Unless I am mistaken, did you mean to say that strongly connected graphs should have smaller alpha? I would still consider using DiGCN (but with particular choice for alpha) for a strongly connected graph I have. For one, it does not seem like the original spectral digraph convolution has been implemented in code. And for two, it seems that the kth-order proximity metric is useful here.

Also, I have a Pytorch Geometric dataset saved in individual Data files (from which the out-of-memory DataLoader loads it into minibatches). Would you be able to incorporate this? As it stands, it seems that one needs a compressed Numpy file.

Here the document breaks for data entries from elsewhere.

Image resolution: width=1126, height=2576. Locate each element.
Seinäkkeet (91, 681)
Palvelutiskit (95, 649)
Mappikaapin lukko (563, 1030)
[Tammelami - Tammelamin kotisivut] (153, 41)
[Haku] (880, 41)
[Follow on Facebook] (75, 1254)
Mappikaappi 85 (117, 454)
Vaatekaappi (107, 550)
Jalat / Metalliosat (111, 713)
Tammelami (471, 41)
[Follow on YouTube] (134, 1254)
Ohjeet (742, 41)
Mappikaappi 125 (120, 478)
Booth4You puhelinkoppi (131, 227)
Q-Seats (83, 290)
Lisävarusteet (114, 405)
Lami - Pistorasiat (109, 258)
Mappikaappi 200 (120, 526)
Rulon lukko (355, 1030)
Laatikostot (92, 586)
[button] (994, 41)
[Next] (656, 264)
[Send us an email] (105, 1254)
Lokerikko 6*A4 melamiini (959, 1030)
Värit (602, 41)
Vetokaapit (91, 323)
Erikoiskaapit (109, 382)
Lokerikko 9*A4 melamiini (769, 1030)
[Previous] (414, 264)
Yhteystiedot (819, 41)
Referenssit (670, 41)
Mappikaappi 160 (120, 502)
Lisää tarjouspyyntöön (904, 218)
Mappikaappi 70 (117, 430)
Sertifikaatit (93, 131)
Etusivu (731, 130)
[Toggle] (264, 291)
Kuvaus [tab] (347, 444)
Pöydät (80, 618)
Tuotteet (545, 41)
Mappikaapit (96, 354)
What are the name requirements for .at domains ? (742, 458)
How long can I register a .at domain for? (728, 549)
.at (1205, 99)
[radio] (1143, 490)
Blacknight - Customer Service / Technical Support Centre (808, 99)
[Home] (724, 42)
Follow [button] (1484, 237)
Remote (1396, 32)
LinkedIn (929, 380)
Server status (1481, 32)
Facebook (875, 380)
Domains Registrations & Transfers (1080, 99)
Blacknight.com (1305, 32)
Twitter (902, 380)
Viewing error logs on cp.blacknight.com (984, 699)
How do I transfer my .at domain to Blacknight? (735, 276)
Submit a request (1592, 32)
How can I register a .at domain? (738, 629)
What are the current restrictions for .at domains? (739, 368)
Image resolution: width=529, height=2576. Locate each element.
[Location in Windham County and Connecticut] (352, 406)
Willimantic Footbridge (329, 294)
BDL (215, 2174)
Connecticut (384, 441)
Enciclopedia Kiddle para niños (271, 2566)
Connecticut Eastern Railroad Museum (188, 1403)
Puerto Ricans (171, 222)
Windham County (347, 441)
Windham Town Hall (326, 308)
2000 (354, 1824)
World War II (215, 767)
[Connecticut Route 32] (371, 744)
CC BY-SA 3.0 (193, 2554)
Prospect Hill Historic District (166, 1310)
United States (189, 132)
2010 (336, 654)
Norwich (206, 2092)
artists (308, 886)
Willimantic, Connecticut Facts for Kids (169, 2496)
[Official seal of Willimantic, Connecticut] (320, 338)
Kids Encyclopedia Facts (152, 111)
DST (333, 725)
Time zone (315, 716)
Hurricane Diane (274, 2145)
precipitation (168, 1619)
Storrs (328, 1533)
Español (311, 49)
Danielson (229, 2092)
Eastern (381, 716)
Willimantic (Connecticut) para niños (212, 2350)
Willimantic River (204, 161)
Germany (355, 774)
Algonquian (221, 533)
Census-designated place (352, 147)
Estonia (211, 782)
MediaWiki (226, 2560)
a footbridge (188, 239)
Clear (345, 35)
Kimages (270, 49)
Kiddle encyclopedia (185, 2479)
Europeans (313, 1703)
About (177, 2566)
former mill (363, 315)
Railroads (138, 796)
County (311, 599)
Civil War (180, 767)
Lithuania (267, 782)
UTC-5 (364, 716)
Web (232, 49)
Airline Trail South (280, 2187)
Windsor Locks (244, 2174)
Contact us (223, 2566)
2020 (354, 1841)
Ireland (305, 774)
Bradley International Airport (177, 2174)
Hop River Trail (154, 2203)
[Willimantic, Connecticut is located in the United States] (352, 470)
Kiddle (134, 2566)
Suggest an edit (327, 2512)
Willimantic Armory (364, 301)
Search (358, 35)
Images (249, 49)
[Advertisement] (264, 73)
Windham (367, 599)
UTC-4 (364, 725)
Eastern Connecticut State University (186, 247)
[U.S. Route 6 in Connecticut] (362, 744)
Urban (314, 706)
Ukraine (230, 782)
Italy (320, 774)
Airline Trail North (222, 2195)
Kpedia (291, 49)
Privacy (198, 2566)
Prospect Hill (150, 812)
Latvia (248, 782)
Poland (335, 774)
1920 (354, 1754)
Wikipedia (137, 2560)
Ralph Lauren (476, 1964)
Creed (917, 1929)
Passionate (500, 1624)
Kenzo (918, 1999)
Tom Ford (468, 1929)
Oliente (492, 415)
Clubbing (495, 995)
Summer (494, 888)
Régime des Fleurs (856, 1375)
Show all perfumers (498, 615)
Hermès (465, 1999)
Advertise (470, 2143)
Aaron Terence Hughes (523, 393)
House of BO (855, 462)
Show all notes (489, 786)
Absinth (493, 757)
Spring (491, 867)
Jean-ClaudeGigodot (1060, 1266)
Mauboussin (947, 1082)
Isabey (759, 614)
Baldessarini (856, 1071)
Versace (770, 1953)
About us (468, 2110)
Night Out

flyingtango commented 3 years ago
  1. As I answered before, strongly connected graph doesn't need to carry out approximate personalized pagerank, which means you only need to calculate the Perron Vector and norm the adj matrix. There is no alpha in this processing. Work [26] is defined on strongly connected directed graph, which is suitable for your data and you can refer to his work too.
  2. The structure of Inception is complementary to the original GCN, and it is useful for improving the overall model. The choice of K and the number of layers can be determined based on experimental results.
  3. I don't think minibatch can be applied directly to our model, you need to use ClusterGCN to chunk large adjacency matrices to use minibatch. I think this is a data preprocessing problem and you could handle easily :)
vymao commented 3 years ago

I know that, but I am still considering DiGCN for the following reasons:

  1. [26] does not have the kth order proximity metric or the inception blocks, which seems useful.
  2. [26] has not been implemented in code.
  3. It is stated in the paper that if alpha is 0, you recover [26].

Is this valid?

flyingtango commented 3 years ago

Yes, exactly. You can take alpha=0.

vymao commented 3 years ago

Ok thank you. Also, do you add self-edges into the adjacency matrix before you apply the layers?

flyingtango commented 3 years ago

Yes, we add self-loops to guarantee the graph is aperiodic.

vymao commented 3 years ago

Also, isn't Cluster-GCN only available for undirected graphs?

flyingtango commented 3 years ago

Yes, Cluster-GCN is for undirected graphs. However, our digraph Laplacian is symmetric, which means you can apply Cluster-GCN in the Laplacian.